The 200th neighbourhood plan recently came into force, representing a small fraction of the 10,000 or so town and parish councils in England and Wales empowered to produce a plan (though some are made jointly). Many more, primarily urban, unparished areas are untouched by an NDP or any attempt to produce one. Even in the parishes, many are started but grind to a halt.

The slow rate of adoption may be partly due to an over-zealous, centralist approach by NDP examiners, but legislative anomalies also frustrate what was intended to be a relatively simple process subject only to a ‘light touch’ examination.

The starting point for any NDP is the designation of a neighbourhood area, but even this is no longer as straightforward as it should be. Poorly drafted statutory provisions are allowing landowners and developers to seek exclusion of their land from area designation and avoid the effects of neighbourhood planning entirely.

Principles

An adopted NDP is the lower tier of the statutory development plan alongside the local plan. The primacy of the plan, asserted by section 38(6) of the Planning and Compulsory Purchase Act 2004, underpins the plan-led system.

There is a Local Planning Authority (LPA), with a statutory duty to make a local plan, for every part of England and Wales. A LPA also has a duty to assist with an initiated neighbourhood plan. So the planning system seeks to achieve universal coverage of the development plan, though there is no compulsion to start an NDP.

In every parish, the town or parish council has a statutory power to make an NDP and is the only possible plan-making body, or ‘qualifying body’. (A town council area is a ‘parish’ and the term ‘parish council’ includes town councils.) In unparished areas, a ‘neighbourhood forum’ may be formed to produce an NDP.

In a parish, area designation should be an administrative formality. However, the existing legislation is not well-resolved and the circumstances in which an LPA may designate a smaller area than the area applied for are unclear.

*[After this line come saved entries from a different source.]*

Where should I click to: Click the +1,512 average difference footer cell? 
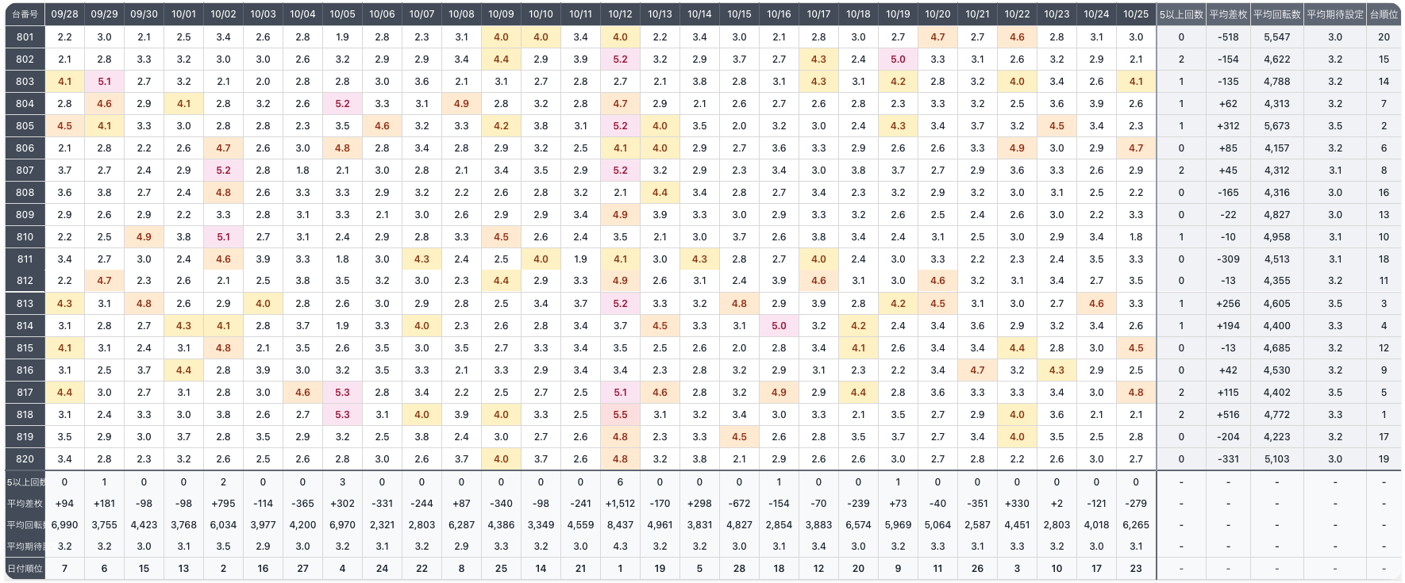point(620,503)

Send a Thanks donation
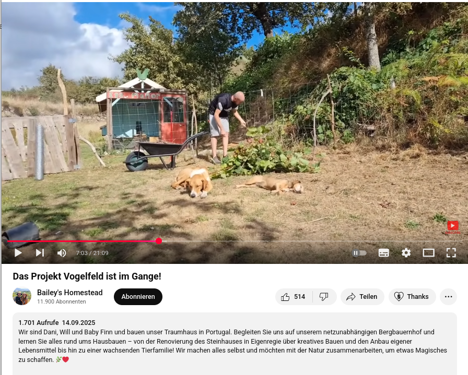point(412,297)
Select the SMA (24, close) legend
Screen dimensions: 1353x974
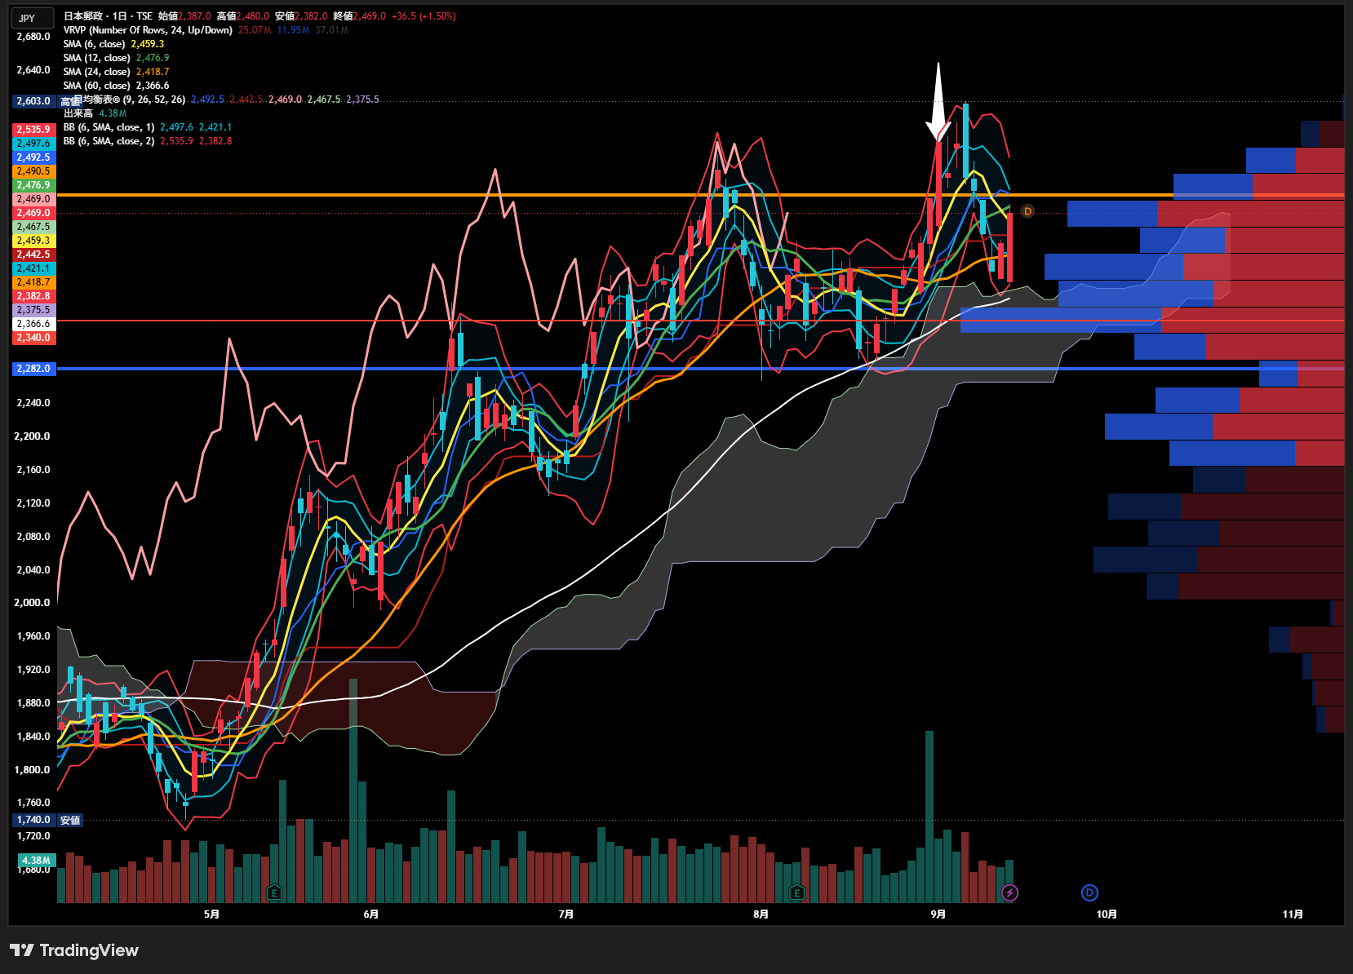coord(96,72)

Some landowners are exploiting this and, fearing the effects of an NDP on their development aspirations, are forcing the hand of LPAs to exclude their land from the neighbourhood area.

Legislation

The statutory provisions are imported into the amended Town and Country Planning Act 1990 (TCPA) by schedule 9 to the Localism Act 2011. Section 61F (authorisation to act in relation to neighbourhood areas) and section 61G (meaning of ‘neighbourhood area’), relating to Neighbourhood Development Orders, are applied to NDPs by section 38C(2) of the TCPA.

Section 61F provides that only the parish council is ‘authorised to act in relation to a neighbourhood area if that area consists of or includes the whole or any part of the area of the council’. A parish council is the obvious qualifying body for an NDP – it is council-tax funded, already part of the government family and a statutory consultee on all planning applications in its area.

In an unparished area, there is no parish council equivalent or any other body recognised for planning purposes, so section 61F addresses how a neighbourhood forum may be authorised in relation to such an area.

A neighbourhood forum must establish its standing by satisfying the prescribed criteria of section 61F(5) which require a sufficient connection between the forum and the area applied for. A neighbourhood forum area application therefore contains two inextricable elements: what is an appropriate area can only be determined by reference to the constitution of the neighbourhood forum seeking authorisation in relation to it, and vice versa.

Neither consideration applies to a parish council application. Provided the area is the whole, or part, of the parish, the LPA simply needs to ensure there is no overlapping of neighbourhood areas.

However, the distinction between parish council and neighbourhood forum recognised in section 61F is less clear in section 61G, which deals with how area applications are dealt with. In particular, there is ambiguity on whole parish area applications.

Section 61G(4)(a) provides that ‘in determining an application the [LPA] must have regard to the desirability of designating the whole of the area of a parish council as a neighbourhood area’.

In other words, the LPA should designate the whole area unless for some reason it is not desirable to do so. This appears to grant a limited discretion for the LPA to designate a smaller area only where it is not desirable to designate the area applied for. However, there is no statutory or other guidance on when it may not be desirable to designate the whole parish.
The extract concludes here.